IEA

Accueil

Mappemonde Sud - Nord (Vlad Studios tous droits réservés)

Mission

Comme tous les Instituts d’Études Avancées, celui de Nantes a pour mission première d’aider des chercheurs dont la créativité intellectuelle est reconnue, à mener à bien des projets innovants. Toutes les candidatures répondant à ces critères sont donc les bienvenues, sans exclusive thématique ou disciplinaire.

L’ambition particulière de l’Institut d’Etudes Avancées de Nantes est de contribuer à ouvrir l’étude et la connaissance de l’humain à d’autres points de vue que celui de l’Occident. Au lieu de considérer les autres grandes civilisations comme des objets d’étude ou comme des terres de mission, il s’agit de créer un nouveau style de relations intellectuelles entre pays du "nord" et du "sud". Les pays dits « développés » (i.e. très approximativement ceux de l’Amérique du Nord, de l’Europe, de l’Australie et du Japon) ont jusqu’à une date récente dominé la scène des sciences sociales et considéré « le reste » du monde (où vit aujourd’hui plus de 85% de la population mondiale) plus comme des terrains d’observation ou des élèves que comme de véritables partenaires. Aujourd’hui encore une proportion écrasante des chercheurs invités dans les colloques ou les universités du « Nord » sont issus des universités du nord, les chercheurs du sud ne se trouvant conviés de façon significative que dans le cadre des travaux des aires culturelles (area studies). Cette tendance fait courir aux sciences sociales le risque de s’enfermer dans des boucles autoréférentielles et dans la croyance illusoire que leurs catégories de pensée sont universelles et intemporelles.

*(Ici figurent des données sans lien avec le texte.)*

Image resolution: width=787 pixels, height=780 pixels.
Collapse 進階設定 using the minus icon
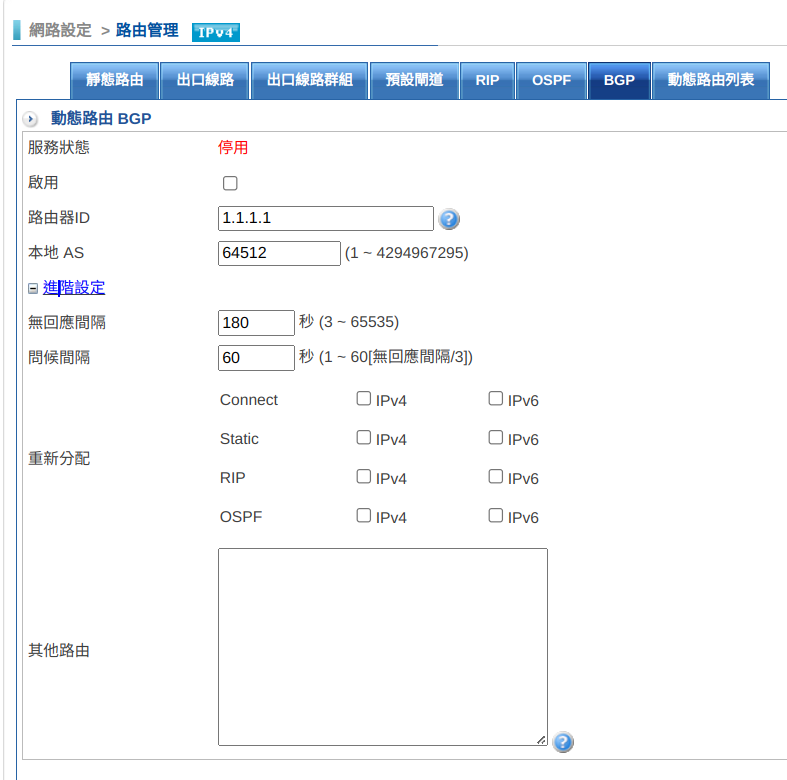point(33,288)
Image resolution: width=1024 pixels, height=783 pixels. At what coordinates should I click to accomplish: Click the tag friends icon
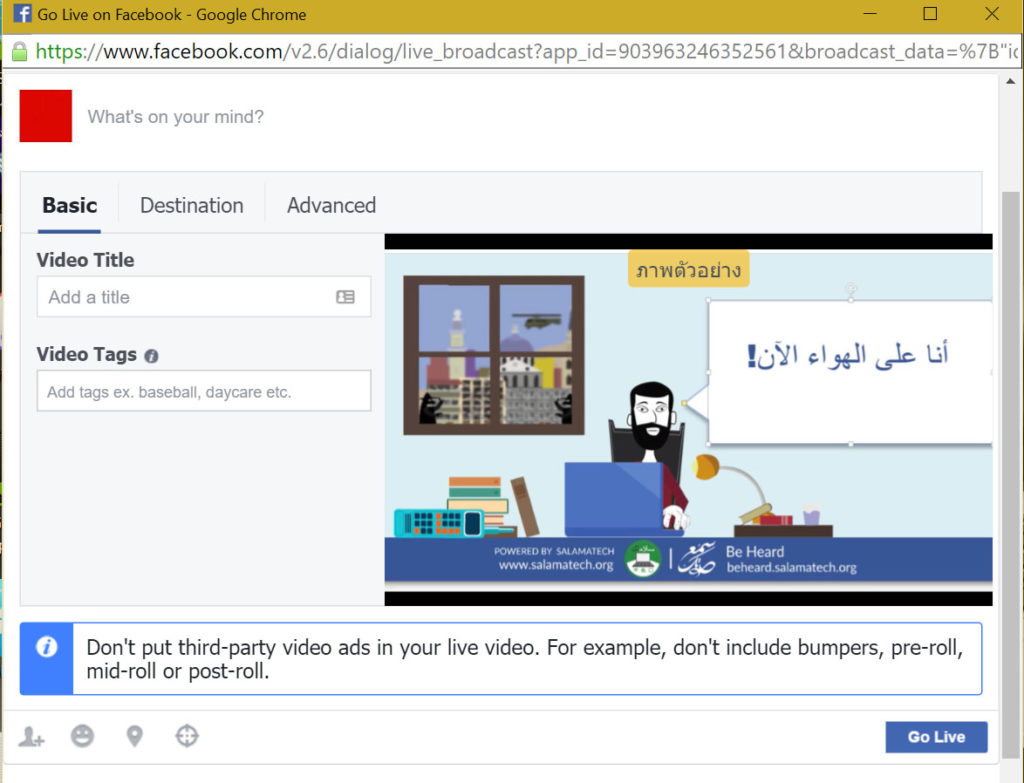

Bien sûr, cela n’a pas empêché quelques savants improgrammables (par exemple des hommes comme Jacques Berque ou Marcel Griaule) de ne pas œuvrer dans ce sens, mais telle était et telle demeure l’orientation générale. Tout au plus admet-on aujourd’hui qu’il existe dans ces autres cultures des « ressources » esthétiques ou philosophiques qu’il serait possible de s’approprier comme on le fait des ressources minières ou botaniques, ou bien qu’il faudrait protéger de la disparition en les muséographiant.

La démarche de l’IEA de Nantes est différente. Elle suppose que la petite communauté scientifique réunie chaque année au sein de l’institut soit composée de savants dont le bagage intellectuel et culturel soit très différent, mais qui partagent le même type de perplexité et dont les projets aient suffisamment de points de contacts. En revanche il n’est nullement exigé des résidents que leur projet de recherche ait en lui-même une dimension « nord-sud ». Exemple tiré de notre première promotion de résidents : un historien européen travaillant sur l’Europe y est le bienvenu, qui a considéré pouvoir mieux comprendre l’Europe en travaillant au côté de collègues du sud qui ont sur elle un regard extérieur.

Vivant et travaillant sous le même toit pendant plusieurs mois, les résidents de l’Institut peuvent confronter la manière dont ils perçoivent des questions qui, avec le processus de globalisation, se posent désormais à tous. Rompant avec l’unilatéralisme dominant, qui veut que les chercheurs du Sud se mettent à l’école de ceux du Nord, cet Institut aspire à devenir un lieu d’apprentissage mutuel et une pépinière de liens et de collaborations durables entre intellectuels de tous continents.